If prayer was our words?
What if we put as much thought into our words with each other as we do when we construct a prayer? Why should the reverend receive all the good words, good phrases, well-construed feelings? What if we told others exactly what we hoped, dreamed, wished for? Or that which would make our lives a little easier? What if we spoke with grace and respect for the person in front of us?
What if the temple was the Earth?
If forests were our church?
If holy water—the rivers, lakes, and oceans?

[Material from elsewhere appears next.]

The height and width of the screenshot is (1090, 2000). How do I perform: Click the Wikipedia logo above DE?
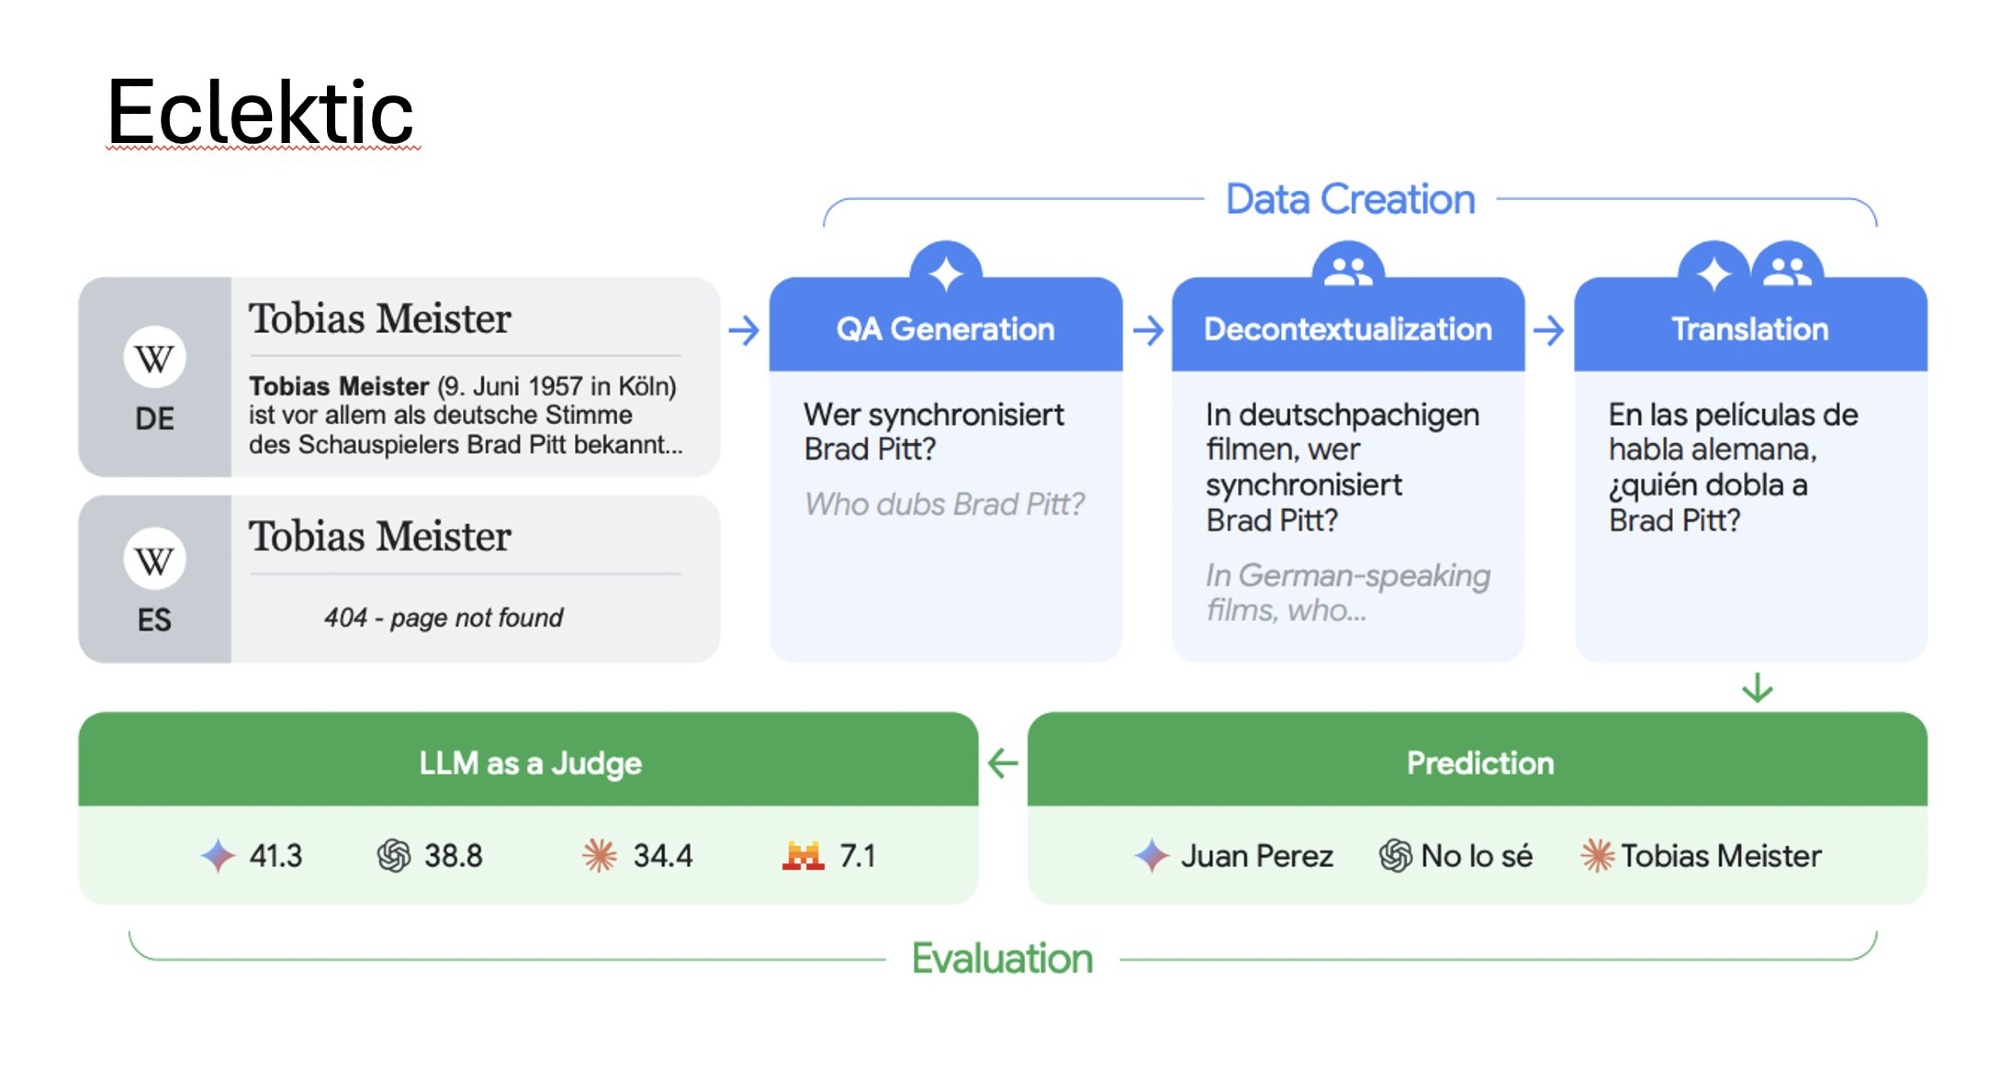tap(154, 358)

What if we took time to appreciate our surroundings, perhaps feeling the life force behind this universe, whatever name you may give it ? What if we found strength and solace in nature? What if we took care of our Earth and realized its enormous healing abilities? And that if we don’t take care of her, she won’t take care of us?
If the Teacher was life?
What if we lived with no regrets? If we saw each triumph, each failure as an opportunity to learn about ourselves? Everything in your life up to now has made you who you are. Appreciate it and accept it, even the bad. Each of us has an abundance of gifts to share. Soak it up and share with the best intentions.
If wisdom was self-knowledge?
What if the goal was not how much you know about the world, but how much you know about yourself? And with that knowledge, if you knew how best to share it with others?
If love was the center of our being?
What if we live in love first, and not fear? If we see the best in others, and not the worst? If we speak with our heart, as well as our mind?
It’s still a lot to take in and a lot to muddle through. But in times of high stress, these questions help me separate myself from the hurriedness of life and bring me back to center. I love the crazies and the wild times, but I also love the soft and the quiet times. I’ve needed this for a little while now and I hope you’ve found it too.
Catch your breath… and let it go.
Have faith in the New Year. More goodness to come.